Direktur Utama PT Freefort Indonesia Chappy Hakim di DPR, Rabu, 7 Desember 2016

Koran Sulindo – PT Freeport Indonesia menegaskan baru akan membangun pabrik pengolahan dan pemurnian konsentrat (smelter) jika pemerintah memperpanjang kontraknya. Padahal, pembangunan smelter itu merupakan kewajiban yang dipersyaratkan pemerintah ke perusahaan raksasa tambang asal Amerika Serikat tersebut untuk mendapatkan izin ekspor mineral mentah.

Seperti diketahui, pada Agustus 2016 lalu, PT Freeport Indonesia mendapatkan rekomendasi surat persetujuan ekspor konsentrat selama lima bulan, yakni hingga 11 Januari 2017. Sementara itu, batas waktu pelarangan ekspor konsentrat tetap berlaku mulai 12 Januari 2017.

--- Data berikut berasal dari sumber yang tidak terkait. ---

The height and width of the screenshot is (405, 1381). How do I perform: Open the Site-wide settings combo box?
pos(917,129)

Sampai kini, Freeport bahkan belum memutuskan lokasi pembangunan smelter-nya. Mereka beralasan: belum ada kepastian perpanjangan kontrak yang akan habis pada 2021. “Intinya, Freeport berkomitmen membangun smelter. Namun, dalam konteks membangun smelter dan menentukan kepastian lokasi memang ada beberapa pertimbangan yang menjadi bahan untuk diselesaikan terlebih dulu,” kata Presiden Direktur Freeport Chappy Hakim dalam Rapat Dengar Pendapat (RDP) dengan Komisi VII DPR di Gedung DPR, Jakarta, Rabu (7/12).

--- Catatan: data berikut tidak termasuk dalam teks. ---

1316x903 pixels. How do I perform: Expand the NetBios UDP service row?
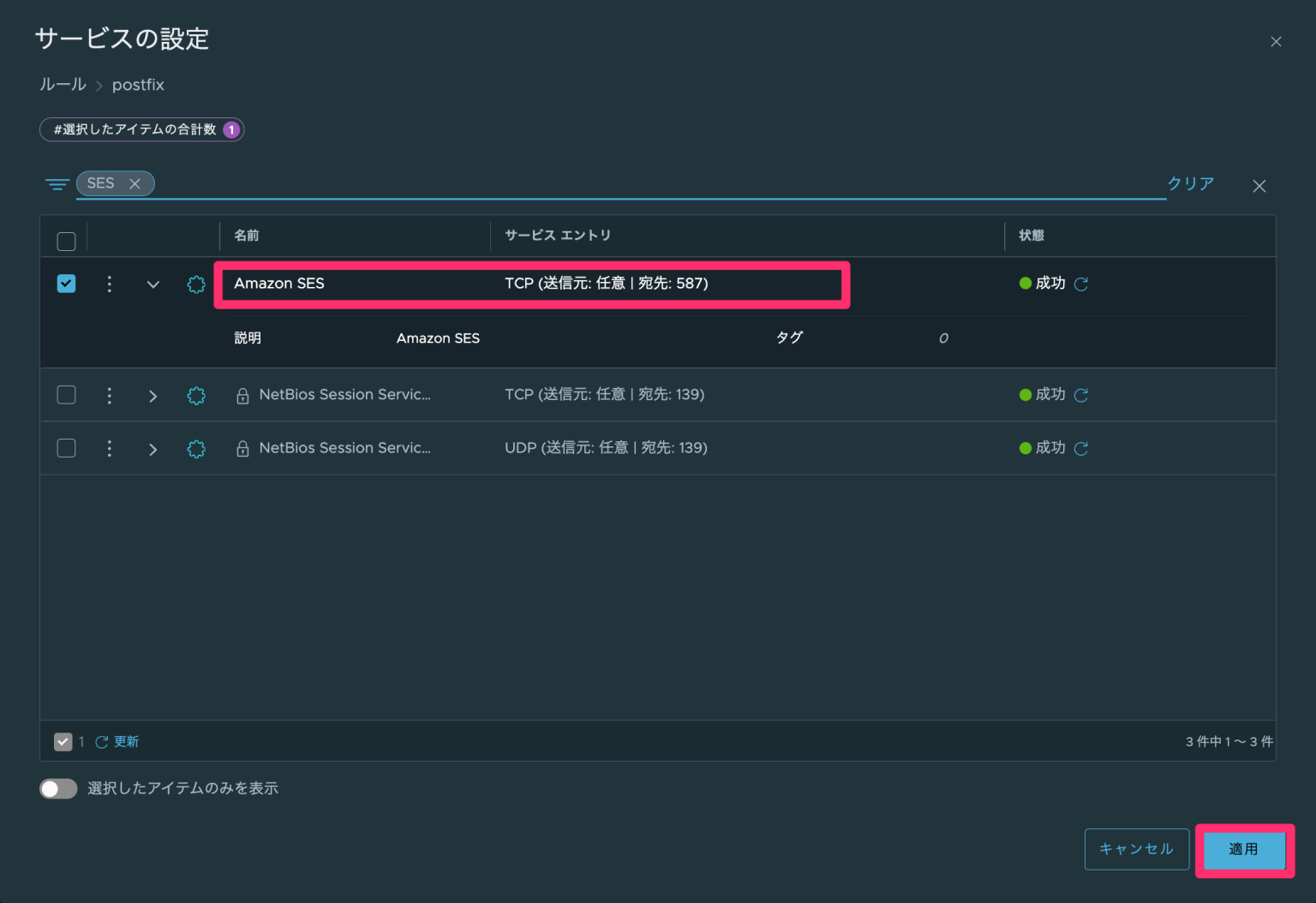click(153, 448)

Untuk membangun smelter, katanya lagi, Freeport membutuhkan dana yang mencapai US$ 2,2 miliar. Anggaran fantastis tersebut baru akan diperoleh jika Freeport mendapat perpanjangan kontrak dari pemerintah.

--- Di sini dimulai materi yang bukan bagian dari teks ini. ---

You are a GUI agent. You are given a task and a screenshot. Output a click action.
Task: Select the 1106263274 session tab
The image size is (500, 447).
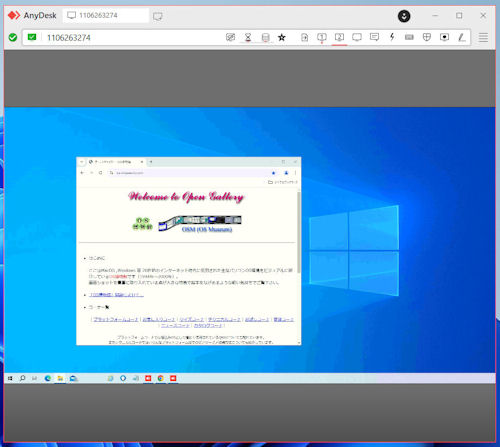[x=106, y=15]
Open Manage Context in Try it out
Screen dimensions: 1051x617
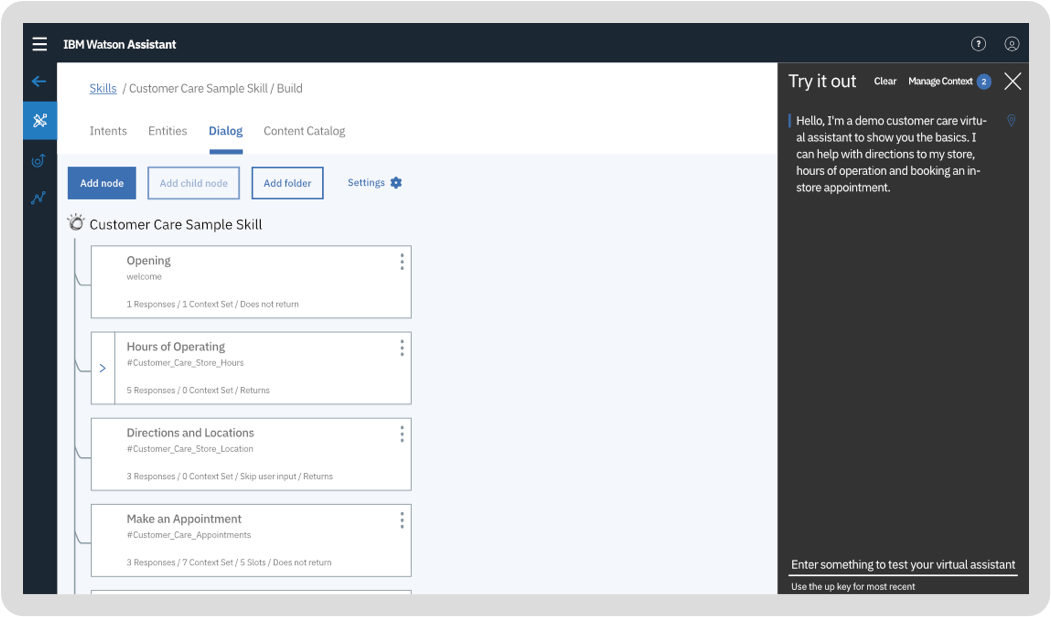(940, 82)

Pemerintah sendiri baru akan membahas kelanjutan kontrak Freeport dua tahun sebelum berakhir kontrak yang sekarang. Kontraknya beru akan berakhir 2021. Dengan begitu, Freeport baru akan membangun smelter pada 2019 mendatang. “Kepastian perpanjangan kontrak yang berhubungan erat dengan ketersediaan dana untuk pembangunan smelter. Membangun smelter itu butuh dana dan dana itu baru bisa kalau kami perpanjangan kontrak sudah didapat,” tutur Chappy.

Direktur Freeport Indonesia Clementino Lamury menambahkan, dengan tersedianya dana, realisasi pengerjaan fisik proyek smelter Freeport Indonesia bisa dilakukan lebih cepat. Diakui Clementino, Freeport Indonesia hingga saat ini telah mengeluarkan dana sebesar US$ 212 juta untuk memulai tahap pembangunan smelter. “Sebanyak US$ 115 untuk penyelesaian izin analisis mengenai dampak lingkungan pembangunan smelter dan ada konstruksi,” katanya.

Untuk lahan yang akan digunakan, Chappy dan Clementino mengatakan masih belum siap secara penuh. Karena, 80% kebutuhannya merupakan lahan reklamasi. Penguatan lahan pasca-reklamasi in masih memakan waktu cukup lama. Untuk persiapan lahan, Freeport Indonesia menganggarkan US$ 4,03 juta.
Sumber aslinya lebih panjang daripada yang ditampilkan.